A mule looks somewhat like both of its parents. Like the donkey, a mule has long ears, short mane, small feet, and a tail with a tuft of long hairs at the end. From the mother it gets a large shaped body and strong muscles. She also gives it a horse's ease in getting used to harness. The father gives the mule its sure-footedness and endurance. An important quality from the father is the way a mule saves its strength when it is forced to work hard for a long time. It is less likely to suffer from overwork than a horse.

Unfortunately, mules don't have offspring of their own, except in extremely rare cases. All male mules and most female mules are sterile.

Mules remain strong under much harsh treatment and work, but they work better when they are treated with kindness, as owners and handlers come to understand. They will do as much work as horses, and under harder conditions. The way mules can bear rough treatment makes them suitable for work in mines and harsher operations in mountainous terrain.

I feel I was very fortunate for not being compelled to work in a coalmine I recognize this as a honest and a noble endeavor to make a living for yourself and family. I know it's also a detriment to one's health and safety. I had a dad and four brothers as well as neighbors that worked in the mines. My boyhood friend Walter Lockhart of Venus and my good friend Buddy French from Gary have all been an outstanding source of a general understanding of a coalmine interior. Especially the article, "My first night in the mines," written by Buddy French. I have been told that where the mules were quartered inside the mine, they were given fresh water and Hi-Grade feed at all times. They were also brought out of the mines on most weekends to outside stables.

Within a day or two after they were subjected to their barnyard training at Venus, the mules were taken to the mine. They were taken to turn hole hollow for entry into number four mine where my father worked. I was at the barn on the day the mules were taken away and had mixed feelings about their future, such as; Would the work be too hard for them? Would they get hurt or maybe even get killed? These were the thoughts that were going through my twelve year- old mind as the mules walked out of sight around a bend in the road to work underground and I would never see them again after enjoying their company and learning to like them for a short while.

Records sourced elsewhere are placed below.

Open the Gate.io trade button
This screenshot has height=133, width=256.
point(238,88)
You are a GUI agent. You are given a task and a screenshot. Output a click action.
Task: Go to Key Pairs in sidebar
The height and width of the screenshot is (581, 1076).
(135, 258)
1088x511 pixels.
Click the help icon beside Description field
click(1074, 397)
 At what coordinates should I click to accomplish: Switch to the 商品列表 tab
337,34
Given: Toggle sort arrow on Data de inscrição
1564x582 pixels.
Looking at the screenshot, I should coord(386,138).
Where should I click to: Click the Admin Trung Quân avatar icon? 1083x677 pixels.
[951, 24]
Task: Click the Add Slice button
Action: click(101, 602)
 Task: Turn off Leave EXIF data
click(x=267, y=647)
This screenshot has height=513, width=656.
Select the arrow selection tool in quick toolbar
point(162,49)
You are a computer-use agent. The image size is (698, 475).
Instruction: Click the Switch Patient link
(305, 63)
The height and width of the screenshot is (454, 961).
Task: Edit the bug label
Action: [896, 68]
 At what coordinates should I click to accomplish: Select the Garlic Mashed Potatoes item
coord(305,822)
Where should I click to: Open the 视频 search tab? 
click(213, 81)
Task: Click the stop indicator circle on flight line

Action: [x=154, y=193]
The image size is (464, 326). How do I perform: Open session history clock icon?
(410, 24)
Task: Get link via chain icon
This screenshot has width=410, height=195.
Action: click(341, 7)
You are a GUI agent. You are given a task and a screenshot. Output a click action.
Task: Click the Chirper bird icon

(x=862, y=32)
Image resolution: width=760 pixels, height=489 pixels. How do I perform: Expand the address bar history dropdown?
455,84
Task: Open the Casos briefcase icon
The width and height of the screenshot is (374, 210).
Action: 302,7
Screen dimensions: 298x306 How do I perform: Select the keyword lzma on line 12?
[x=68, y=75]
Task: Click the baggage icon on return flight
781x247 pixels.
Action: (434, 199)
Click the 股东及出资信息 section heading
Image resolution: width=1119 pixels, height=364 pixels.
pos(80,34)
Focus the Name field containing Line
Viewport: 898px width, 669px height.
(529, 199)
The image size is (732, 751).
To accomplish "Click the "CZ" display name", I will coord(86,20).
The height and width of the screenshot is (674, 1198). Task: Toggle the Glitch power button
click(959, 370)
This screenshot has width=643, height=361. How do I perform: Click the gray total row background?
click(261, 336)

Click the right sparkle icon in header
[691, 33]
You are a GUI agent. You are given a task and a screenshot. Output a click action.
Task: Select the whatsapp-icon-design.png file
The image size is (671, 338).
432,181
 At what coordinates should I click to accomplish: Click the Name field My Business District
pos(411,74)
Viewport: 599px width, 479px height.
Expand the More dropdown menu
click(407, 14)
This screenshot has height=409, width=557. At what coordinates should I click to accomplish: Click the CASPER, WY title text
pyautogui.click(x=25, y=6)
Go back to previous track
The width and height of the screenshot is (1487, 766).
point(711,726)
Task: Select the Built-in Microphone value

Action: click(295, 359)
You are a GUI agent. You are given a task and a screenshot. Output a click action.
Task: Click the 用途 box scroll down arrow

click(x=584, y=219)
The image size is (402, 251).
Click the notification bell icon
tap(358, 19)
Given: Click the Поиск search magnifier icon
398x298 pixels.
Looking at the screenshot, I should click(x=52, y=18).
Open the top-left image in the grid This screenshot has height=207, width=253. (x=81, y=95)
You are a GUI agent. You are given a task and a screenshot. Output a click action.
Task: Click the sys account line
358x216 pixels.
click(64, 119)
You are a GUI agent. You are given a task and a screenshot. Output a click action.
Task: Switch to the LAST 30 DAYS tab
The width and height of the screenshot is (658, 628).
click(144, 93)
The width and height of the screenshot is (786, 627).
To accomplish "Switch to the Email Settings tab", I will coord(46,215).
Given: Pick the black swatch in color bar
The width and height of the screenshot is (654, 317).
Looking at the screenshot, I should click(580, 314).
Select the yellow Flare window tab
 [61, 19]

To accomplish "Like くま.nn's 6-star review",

A few weeks after the mules went to the mine. My father told me about some mules that ran away at the mine where he worked. He said the mules started to run when they heard some unfamiliar noise, which caused them to take out some support timbers when the load they were pulling left the track. He also said the mule during this incident that broke his leg was the same mule that tried to run away during the unloading at Gary. My thoughts were I wished they had not caught him. I asked my father what did they do with him after they put him down and he said, they brought him to the outside and buried him. I thought, " Poor O'L mule!! When he ran away before, did he fear this might happen to him?"